No, winning isn’t everything, but the feeling you receive after is something indescribable. Knowing all your hard work has gone into something bigger than yourself is an amazing feeling so what’s wrong with doing a few little steps that could possibly make or break the game. Being apart of a team is an aspect of sports that doesn’t get enough credit. Team bonding, team dinners, team practices, all things that bring communities closer in a very important way. Even team superstitions such as the varsity girls soccer team and their handshakes, gymnastics and their same warm-up, or basketball and their singing on the bus are all things that not only bring the team together, but also instill confidence in their play.

 

Superstitions are such small aspects of sports yet they hold so much power. Varsity lacrosse freshman, Jack Fink, feels very passionately about his pre-game routine, “I have special socks that I wear every game and I don’t know why but it feels weird when I don’t.
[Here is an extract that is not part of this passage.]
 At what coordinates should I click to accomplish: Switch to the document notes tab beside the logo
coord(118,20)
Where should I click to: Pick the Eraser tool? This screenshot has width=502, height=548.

They look like regular old socks but I can’t stand playing without them.” The same goes for sophomore, Sarah Vernail, who claims that not following her pre-game rituals actually have an impact on her play. “I think it is definitely more psychological than physical, but I guess I’ve been doing it for so long that it gets in my head and I sike myself out.” Superstitions come along with a sense of confidence and once you do it the first time and you’re successful well then of course you’re going to assume that had a big impact on why you did so well.

 

Some athletes drop their routine the first time they lose or don’t do well, others believe that you must stick with your ritual and show consistency in order to acquire any sort of success. Senior basketball star, Lakin Krisko, said “Before every basketball game I would yell “enthusiasm ladies” and then get on the ground and light an imaginary fire to roast the competition.” She says that not only is it her pre-game ritual but it also hypes up the team and is something they look forward to.

 

Superstitions can even be done post-game just like the Valley boys soccer team does after each match. A ritual that began after their first win of the season, the varsity boys rush into the team room as they write their record on the board and jump and yell to celebrate their victory. Now it is an every game occurrence that junior, James Fink, says he looks forward to and what is a big motivator during the game. “Getting to share that experience with all my boys after having a rough few seasons really made it something special. It was like icing on top of the cake. A big, well-deserved win and having the opportunity to celebrate all our hard work.” In the end, superstitions play a huge part in athletes day to day lives. From practice to games, basketball to lacrosse, socks to sayings, it gives players the confidence they need to succeed each time they step on the pitch.